Reproduce word for word the part of the forum thread about the late Christmas photos that begins at "Really Beautiful Magical" and stops after "cute. Great job!".

## start Quoted text

# Christmas in March - Better Late Than Never



## MarinaGirl (Mar 25, 2012)

On Nov 29, 2013 I went down to Emmie's dog training studio for a 30 minute session with a photographer that was shooting holiday pics. Long story short, I never received the electronic images I purchased. For months, I called, sent emails, and never got a response back. Someone shared that right after the photo shoot one of the photog's parents died in a tragic house fire, but I was never given any other updates (via phone or email). Anyways, I attended the Seattle Kennel Club Dog Show last weekend and ran into the photographer and asked him where my pictures were. (And while I was standing there someone else said their emails and phone calls weren't returned either.) Well, he finally sent them to me yesterday so now in March 2014 I have a bunch of Christmas photos of my almost 2 yr old puppy.

Enjoy!
Jeanne


----------



## MarinaGirl (Mar 25, 2012)

More cute holiday photos of Emmie!

-Jeanne-


----------



## MarinaGirl (Mar 25, 2012)

I'm not a fan of the pictures with me in them as I wasn't planning to be photographed that day, so I had no makeup on, my hair was a mess and just put back in a clip, and I wasn't dressed fancy. But that being said, I love Emmie's interaction with me; she's such a loving little Hav, I'm so blessed. 

-Jeanne-


----------



## Pucks104 (Aug 16, 2012)

Great pictures! Glad you were finally able to get hold of them.


----------



## shimpli (Mar 24, 2010)

Awww adorable. Love the pics. She is beautiful!


----------



## whimsy (Apr 3, 2010)

wow...they are just beautiful!! You look good without make-up, wait till your my age and make-up doesn't even help LOL


----------



## gelbergirl (Jun 9, 2007)

Really Beautiful Magical Pictures!


----------



## jabojenny (Sep 18, 2011)

Those pictures are great. It's very hard to photograph a black dog and the lighting really shows off the highlights in her eyes. You sure had a lot of wardrobe changes. That picture of her giving you kisses, or telling you a secret LOL, is really cute. Great job!


----------



## ox3pxo (Sep 29, 2012)

Love them!


----------



## sandypaws (Aug 8, 2012)

Great photos. They were certainly worth waiting for. The photographer did a great job with a black dog but, then again, they're in the business. They are beautiful. Enjoy them.


----------



## Ditto's Mom (Apr 29, 2007)

Just beautiful- great photography and gorgeous subjects!


----------



## krandall (Jun 11, 2009)

## end Quoted text
## start Dataset extract

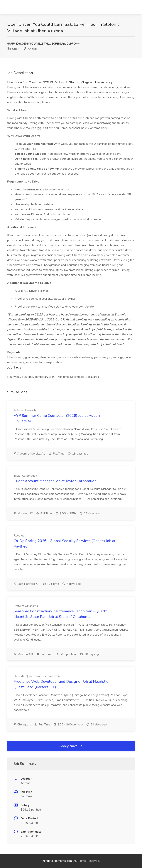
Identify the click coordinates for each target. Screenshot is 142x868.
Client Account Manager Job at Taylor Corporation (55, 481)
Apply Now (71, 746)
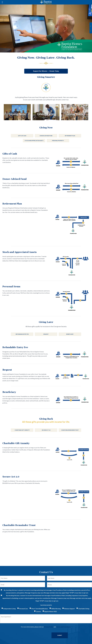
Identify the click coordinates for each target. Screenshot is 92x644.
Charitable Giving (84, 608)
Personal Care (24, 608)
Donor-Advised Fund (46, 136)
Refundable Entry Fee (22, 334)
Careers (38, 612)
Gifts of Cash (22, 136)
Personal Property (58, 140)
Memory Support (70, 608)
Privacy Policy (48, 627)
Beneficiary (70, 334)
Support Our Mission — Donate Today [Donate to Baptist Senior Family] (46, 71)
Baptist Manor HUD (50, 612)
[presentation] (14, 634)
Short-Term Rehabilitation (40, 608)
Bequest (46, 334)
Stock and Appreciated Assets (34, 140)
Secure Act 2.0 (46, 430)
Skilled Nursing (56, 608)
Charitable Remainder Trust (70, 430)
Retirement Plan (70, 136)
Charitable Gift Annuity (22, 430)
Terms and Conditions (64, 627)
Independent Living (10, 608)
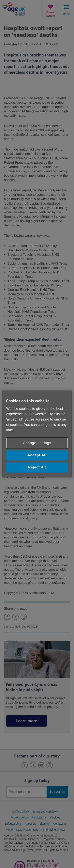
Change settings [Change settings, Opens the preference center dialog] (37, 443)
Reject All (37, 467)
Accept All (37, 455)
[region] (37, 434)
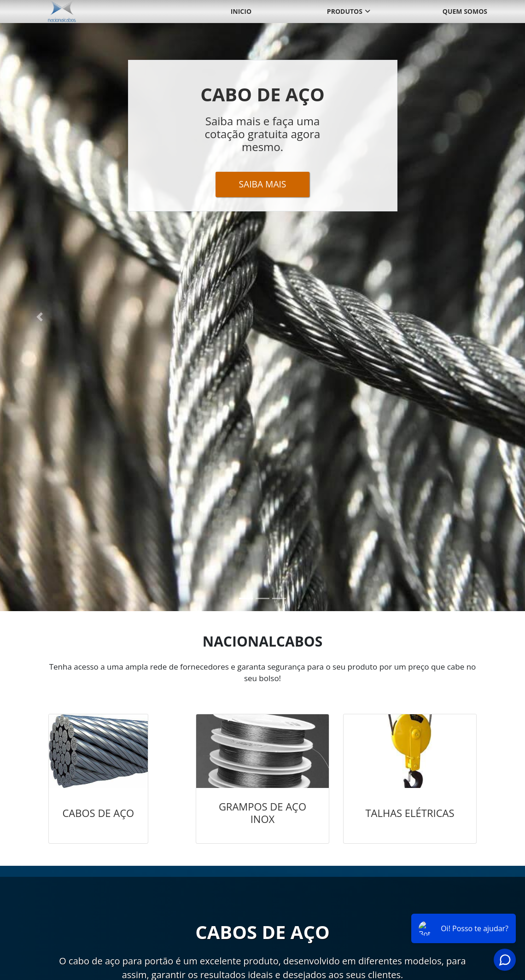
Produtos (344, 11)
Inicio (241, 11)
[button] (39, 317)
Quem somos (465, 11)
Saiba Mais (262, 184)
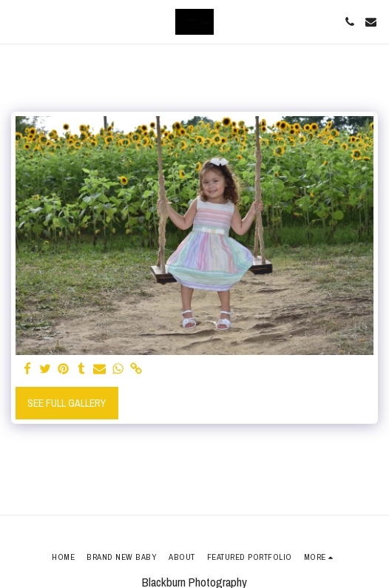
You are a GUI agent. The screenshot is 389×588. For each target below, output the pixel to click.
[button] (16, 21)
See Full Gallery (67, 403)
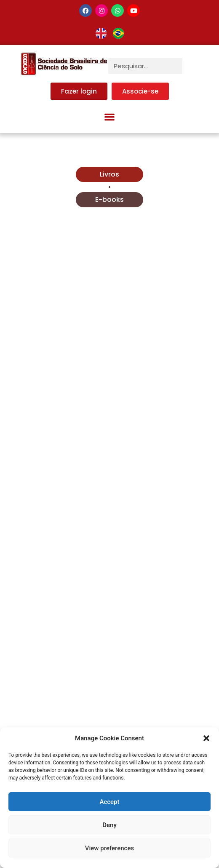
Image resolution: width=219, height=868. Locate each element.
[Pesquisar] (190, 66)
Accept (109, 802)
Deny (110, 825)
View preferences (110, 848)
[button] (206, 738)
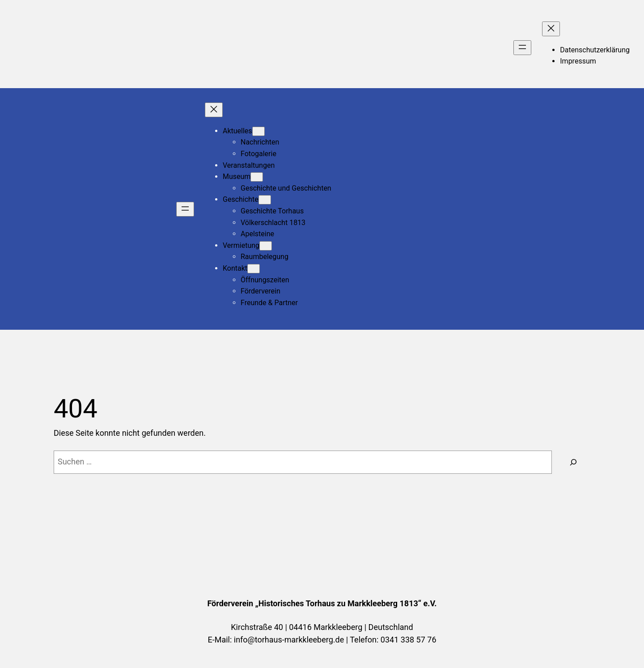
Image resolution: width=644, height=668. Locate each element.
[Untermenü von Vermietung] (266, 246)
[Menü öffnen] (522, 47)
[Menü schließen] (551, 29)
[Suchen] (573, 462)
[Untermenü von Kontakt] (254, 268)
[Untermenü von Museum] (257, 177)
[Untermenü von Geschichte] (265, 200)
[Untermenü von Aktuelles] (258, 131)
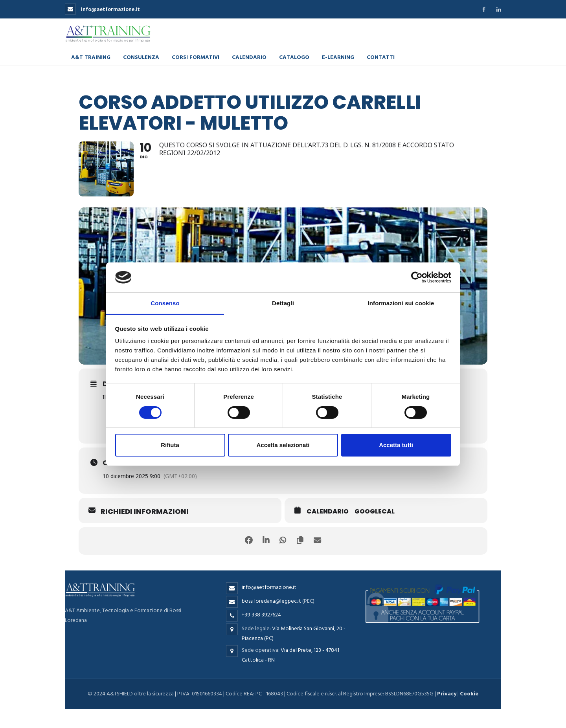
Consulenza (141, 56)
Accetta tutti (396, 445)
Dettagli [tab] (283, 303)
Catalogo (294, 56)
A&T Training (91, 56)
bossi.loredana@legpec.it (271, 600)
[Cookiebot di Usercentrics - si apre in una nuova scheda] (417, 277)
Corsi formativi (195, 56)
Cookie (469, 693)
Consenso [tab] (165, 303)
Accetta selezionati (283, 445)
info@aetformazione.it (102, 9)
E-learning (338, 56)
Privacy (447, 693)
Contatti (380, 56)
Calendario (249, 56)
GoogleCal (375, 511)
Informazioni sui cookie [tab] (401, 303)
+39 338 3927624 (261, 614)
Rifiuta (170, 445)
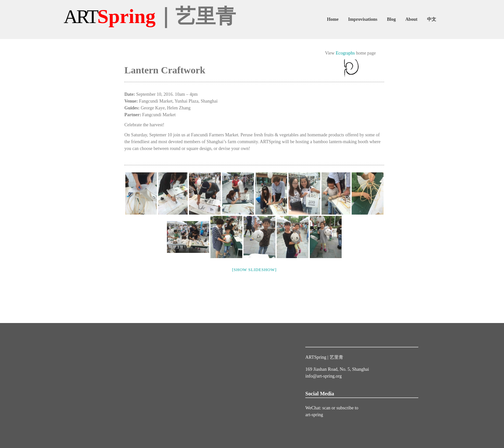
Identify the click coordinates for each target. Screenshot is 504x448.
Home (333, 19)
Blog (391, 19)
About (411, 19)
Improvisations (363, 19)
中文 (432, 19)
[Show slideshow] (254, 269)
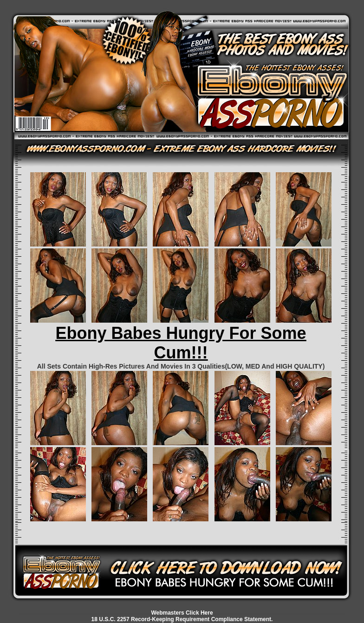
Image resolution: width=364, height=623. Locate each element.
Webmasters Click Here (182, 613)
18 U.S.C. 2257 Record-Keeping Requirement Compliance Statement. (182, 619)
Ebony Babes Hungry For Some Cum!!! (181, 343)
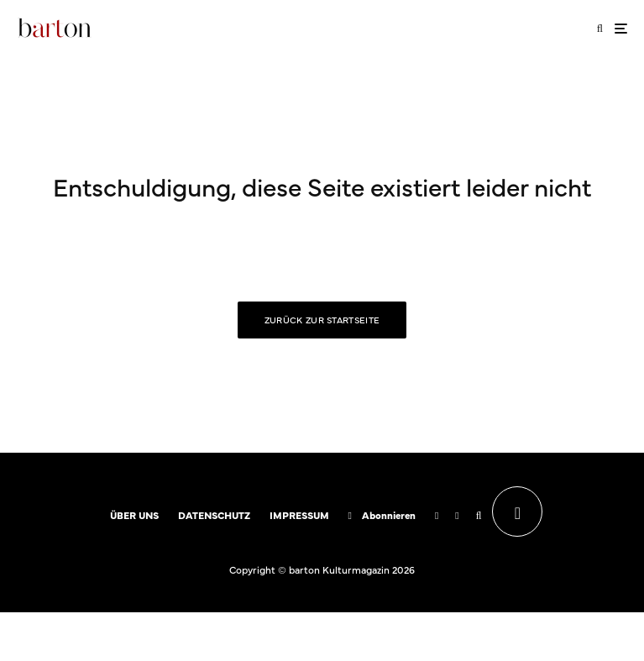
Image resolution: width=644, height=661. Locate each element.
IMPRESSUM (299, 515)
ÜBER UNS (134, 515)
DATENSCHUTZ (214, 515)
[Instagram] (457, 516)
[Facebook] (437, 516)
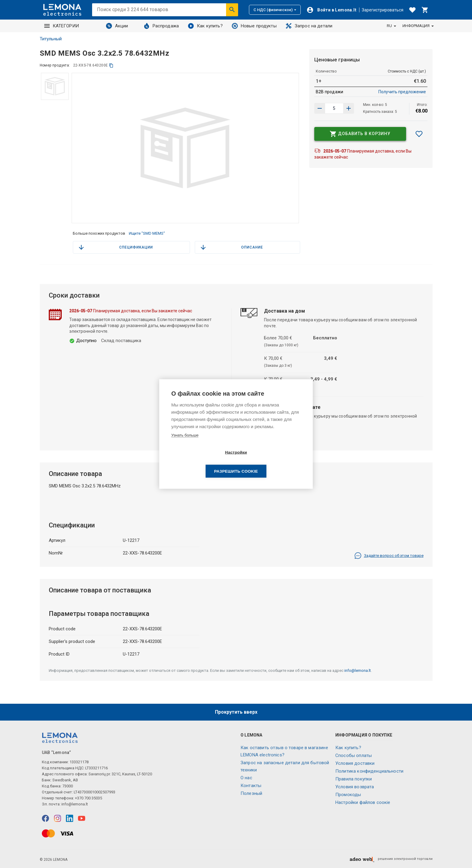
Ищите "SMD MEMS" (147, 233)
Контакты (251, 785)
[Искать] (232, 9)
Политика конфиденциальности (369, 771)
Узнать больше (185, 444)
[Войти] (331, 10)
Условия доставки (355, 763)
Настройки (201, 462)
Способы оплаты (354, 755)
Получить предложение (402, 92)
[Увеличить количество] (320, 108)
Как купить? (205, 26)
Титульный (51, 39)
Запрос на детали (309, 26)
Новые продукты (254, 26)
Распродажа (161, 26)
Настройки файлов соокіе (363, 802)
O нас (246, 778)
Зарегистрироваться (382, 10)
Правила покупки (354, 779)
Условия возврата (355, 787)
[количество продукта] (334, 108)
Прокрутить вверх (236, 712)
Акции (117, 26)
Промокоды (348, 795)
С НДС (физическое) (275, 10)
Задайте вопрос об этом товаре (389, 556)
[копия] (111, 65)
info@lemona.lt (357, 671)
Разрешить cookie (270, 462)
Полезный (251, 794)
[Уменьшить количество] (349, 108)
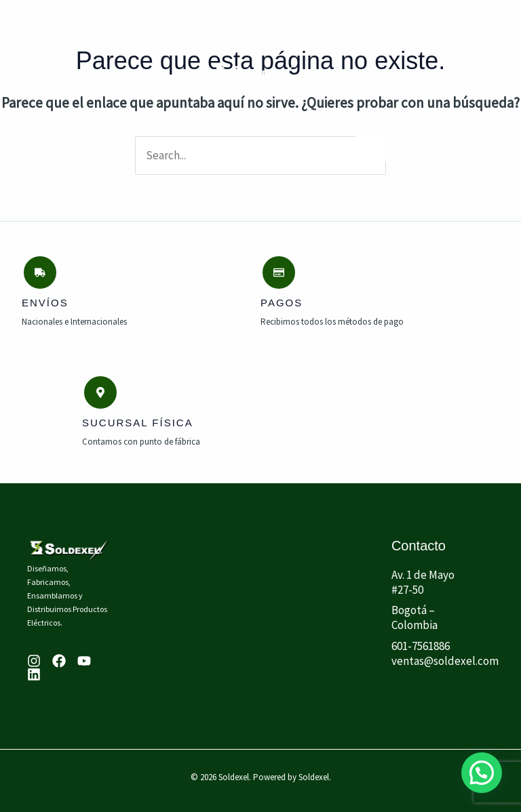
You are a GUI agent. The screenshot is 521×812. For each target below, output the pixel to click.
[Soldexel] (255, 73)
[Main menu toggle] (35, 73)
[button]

## end Dataset extract

[Exercise response]
Really Beautiful Magical Pictures!


----------



## jabojenny (Sep 18, 2011)

Those pictures are great. It's very hard to photograph a black dog and the lighting really shows off the highlights in her eyes. You sure had a lot of wardrobe changes. That picture of her giving you kisses, or telling you a secret LOL, is really cute. Great job!